Wednesday, April 04, 2007


What WOULD Joel Osteen do...if he came across a couple going at it in the cab of some big rig at six in the morning (six in the morning)? Gerry hath axed a provocative question. But at first I misinterpreted. I thought ye said "J-Lo," as in "Jenny from the Block" in Jennifer Lopez. So, of course, I totally accepted and even fantasized about the notion that Ms. Lopez would do some gringo trucker for free crystal meth some early morning after her inevitable decline in the near future. As for J.O...there shall be no such decline for him, although after Ted Haggard you do have to suspect that every single evangelical preacher in the world must secretly be gay. Or perhaps you don't. But whether he be gay or no (and I'm sure he'd say no), my boy J.O. don't preach the hate, and although he might privately believe that homosexuality is a sin, I've never heard him mention it in a sermon. He stays positive. So, prolly, after the couple in the truck got done going at it, J.O. would give them a big, shit-eating (but lovable) smile, and invite him to his football stadium-sized church. Cuz if any evangelical, gelled-mullet preacher out there could ever grasp the concept of being loving towards folks even if you don't agree with their lifestyle would be the mighty Joel Osteen and whatever brand of teeth-whitening paste he currently uses.

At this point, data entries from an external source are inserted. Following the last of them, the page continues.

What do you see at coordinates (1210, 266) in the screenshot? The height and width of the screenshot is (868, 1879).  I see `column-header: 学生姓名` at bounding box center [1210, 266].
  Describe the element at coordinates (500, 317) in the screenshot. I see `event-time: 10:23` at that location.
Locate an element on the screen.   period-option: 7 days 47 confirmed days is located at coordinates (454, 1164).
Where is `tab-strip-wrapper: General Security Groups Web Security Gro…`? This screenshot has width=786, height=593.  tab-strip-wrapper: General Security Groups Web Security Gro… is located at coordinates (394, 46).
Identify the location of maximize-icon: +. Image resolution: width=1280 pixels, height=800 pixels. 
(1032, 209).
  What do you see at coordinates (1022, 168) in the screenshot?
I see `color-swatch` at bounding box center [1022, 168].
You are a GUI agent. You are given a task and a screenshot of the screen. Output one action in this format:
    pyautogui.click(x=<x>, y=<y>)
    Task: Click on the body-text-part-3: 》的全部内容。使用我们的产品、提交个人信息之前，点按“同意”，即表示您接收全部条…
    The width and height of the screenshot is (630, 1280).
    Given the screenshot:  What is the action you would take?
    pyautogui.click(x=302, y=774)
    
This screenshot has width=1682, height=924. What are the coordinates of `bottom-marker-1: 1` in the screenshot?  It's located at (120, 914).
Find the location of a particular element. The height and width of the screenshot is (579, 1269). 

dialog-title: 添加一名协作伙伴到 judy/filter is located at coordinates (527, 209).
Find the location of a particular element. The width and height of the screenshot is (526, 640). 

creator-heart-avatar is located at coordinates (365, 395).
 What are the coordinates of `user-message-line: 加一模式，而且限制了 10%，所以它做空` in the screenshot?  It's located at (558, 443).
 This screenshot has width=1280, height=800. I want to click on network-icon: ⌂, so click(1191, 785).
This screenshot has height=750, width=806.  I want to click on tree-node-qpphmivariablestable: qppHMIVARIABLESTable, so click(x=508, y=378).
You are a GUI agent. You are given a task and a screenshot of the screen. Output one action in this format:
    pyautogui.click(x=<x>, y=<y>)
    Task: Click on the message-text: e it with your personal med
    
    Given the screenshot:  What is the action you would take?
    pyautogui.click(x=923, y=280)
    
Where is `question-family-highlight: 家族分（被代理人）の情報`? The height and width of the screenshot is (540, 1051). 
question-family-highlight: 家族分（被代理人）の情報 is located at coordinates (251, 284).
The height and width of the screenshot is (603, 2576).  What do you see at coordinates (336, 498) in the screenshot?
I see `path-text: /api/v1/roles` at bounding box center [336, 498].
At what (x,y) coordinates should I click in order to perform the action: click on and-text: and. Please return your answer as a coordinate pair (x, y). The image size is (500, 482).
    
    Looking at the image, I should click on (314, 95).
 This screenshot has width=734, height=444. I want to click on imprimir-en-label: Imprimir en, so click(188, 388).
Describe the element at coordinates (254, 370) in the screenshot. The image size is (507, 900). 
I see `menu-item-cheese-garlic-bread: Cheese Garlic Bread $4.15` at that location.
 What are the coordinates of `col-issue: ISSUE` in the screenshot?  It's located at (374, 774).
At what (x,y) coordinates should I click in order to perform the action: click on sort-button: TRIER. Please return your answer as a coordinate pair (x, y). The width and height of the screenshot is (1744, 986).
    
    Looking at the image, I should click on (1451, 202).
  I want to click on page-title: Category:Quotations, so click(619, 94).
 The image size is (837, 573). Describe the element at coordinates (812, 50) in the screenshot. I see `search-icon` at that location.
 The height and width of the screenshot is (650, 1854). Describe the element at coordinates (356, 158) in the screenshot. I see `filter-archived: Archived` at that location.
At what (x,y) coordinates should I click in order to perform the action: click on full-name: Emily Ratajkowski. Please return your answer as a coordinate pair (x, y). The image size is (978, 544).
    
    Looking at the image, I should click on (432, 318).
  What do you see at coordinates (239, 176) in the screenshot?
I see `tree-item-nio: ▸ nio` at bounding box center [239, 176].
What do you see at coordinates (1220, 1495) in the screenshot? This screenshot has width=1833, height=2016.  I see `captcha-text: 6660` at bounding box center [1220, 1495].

However, if I implied that J.O. likes to cuss during his sermons, then I do repent me. He does end all his sermons with the phrase, "Do you receive it today? I know you do." But so far he has never added, "I know you do, motherfuckers!" He might want to try that on a day where half of the football stadium-sized church has fallen asleep. Of course, one does look forward to the day when the cursing preacher becomes a popular cultural icon, but for now most clergy keep their obscenities confined to their deeds and not their words. I hear, in fact, that Ted Haggard never crossed that particular line: when he had the male prostitute fuck him in the ass, or when he fucked the male prostitute in the ass, or when they sucked each other's dicks or whatever, Rev. Haggard always insisted upon using words like, "fanny," "fornicate," "oral pleasure," etc., and never words like, "fuck," "ass," blowjob," etc. Ultimately, it wuz that resistance to naughty words that provided Teddy with the moral fortitude to go to gay rehab and rededicate his life to the Lawd. Glory, Hallelujah!